To ensure a full and iron grasp on this concept of Jesus as human, we must understand how Jesus is the Son of God. Many of us (myself included) slip easily into confusing Jesus’s humanity with his deity because, after all, he was and is deity. The difficulty is keeping hold of the idea of his humanity. The appellation “Son of God” is not a declaration of deity. Son of means one just like. In an earthly sense, we understand well the idea. We often see the father in a son because the son is just like the father. But just because of the similarities, we don’t get confused and think the son actually is his father. We understand there is a difference, and yet we may say the son is the spitting image of his father. And that’s the key. God made humankind to be his image bearers. Calling Jesus the Son of God means that he, although human, perfectly bears the image of God the Father as human beings were intended to do.

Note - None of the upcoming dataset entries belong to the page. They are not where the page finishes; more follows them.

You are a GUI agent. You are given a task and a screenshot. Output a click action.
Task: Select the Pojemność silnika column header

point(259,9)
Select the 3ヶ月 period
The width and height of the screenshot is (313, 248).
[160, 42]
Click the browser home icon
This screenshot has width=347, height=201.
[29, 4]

This is the story. God had covenanted with himself before the world began that he would create image bearers with whom to have everlasting love relationship. And so he created image bearers and covenanted with them to provide his truth, goodness, and beauty—the basis of relationship with God—as they covenanted with him to trust in his provision. But humanity failed to trust—had broken covenant—and thus came under the penalty of death—everlasting separation from God and his provision. While this everlasting end to relationship with God may have been a just result for humankind’s failure in their covenant obligation, the fact put at risk God’s righteousness based on his initial covenant obligation with himself to create image bearers with whom to enjoy everlasting love relationship. What then was God to do? There was no representative of humankind who was not guilty. We see the despair as the scene is played out in Revelation 5 with the scroll as the covenanted Zion purpose for everlasting relationship and no one is found to take up the scroll from God’s hand. John is in tears, but then the Lamb comes forward.
That Lamb, of course, is God himself. Without a qualified representative among the human image bearers, God himself decides to become human to represent humanity as redeemer. And so Jesus is born into the world. He is born of a virgin to emphasize his divine heritage rather than the cursed heritage from Adam. But he comes as a man—Jesus. Therefore, the understanding that Jesus was God is of utmost importance to separate Jesus from the curse of Adam. But when he then takes on flesh, we must see the redemptive working as being accomplished by our representative—one who is fully human.
Jesus then does what Adam failed to do—he perfectly and faithfully fulfills his covenant obligation as a human: trusting God fully for his care and provision in TGB. In relationship to God, Jesus the human is our perfect representative. And in his relationship to us, Jesus the human acts for us in providing what we owed—a death. Jesus, who had no sin and no guilt—no justification for death whatsoever, laid down his life. His resurrection proved he had no sin of his own. He could not have risen to life again if he had been under the weight of guilt. But this unjustified death could now be given to us who would otherwise end in justified death. With his death given for us, we become righteous. Our covenant punishment is paid. We no longer owe death. In Jesus, he has given us life with God through faith in our new covenant relationship—faith in Jesus.
Image bearers were supposed to be lords of creation (Genesis 1:26–28). In satisfying God’s righteousness, Jesus becomes the one true and only image bearer (the only begotten of the Father) and, therefore, the Lord of all creation. Jesus—the true Son of God—is Lord!